IN April last year, then Victorian premier Ted Baillieu announced he would set up a state government inquiry into the handling of child abuse by religious and other organisations.
Since then, the bipartisan family and community development committee has received 405 written submissions and conducted more than 160 hearing sessions.
This included evidence from 45 organisations in public hearings, which finished yesterday with the testimony of Australia’s top-ranking Catholic, Cardinal George Pell.
Written submissions will still be received until June 7, with the committee’s report expected on September 30.
Last November, Prime Minister Julia Gillard announced a Royal Commission into Child Abuse.
It is expected to hear from up to 5000 people, with an interim report due by June 30 next year.
So what are the differences between the two inquiries?
The main difference is the Royal Commission will have a special unit set up to investigate allegations of abuse, overseen by six commissioners led by Justice Peter McClellan.

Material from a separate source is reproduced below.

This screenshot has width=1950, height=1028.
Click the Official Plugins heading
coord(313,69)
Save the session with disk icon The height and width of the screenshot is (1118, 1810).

The unit can write briefs and will liaise with the appropriate state police or Office of Public Prosecutions if needed.
The Victorian inquiry can only make recommendations, which the state government has until the end of March to respond to.
The state inquiry also has a shorter timeframe and is being conducted by politicians, not selected commissioners.
The final Royal Commission report isn’t expected until December 31, 2015, with the timeframe defended by Justice McClellan when he announced the commission’s first public hearing last month.
He said a South Australian inquiry into abuse in state institutions heard 800 witnesses and took three years, while Ireland’s Ryan Inquiry took nine years.
At the time, he said: “It seems likely that at least 5000 people will want to talk to the commission. The leaders of some groups representing survivors suggest the number could be much higher”.
The commission will also have its own research arm to look at details of all 40 current and finished government inquiries into institutionalised child sexual abuse held over the past 20 years, while the state inquiry has mainly concentrated on verbal and written submissions.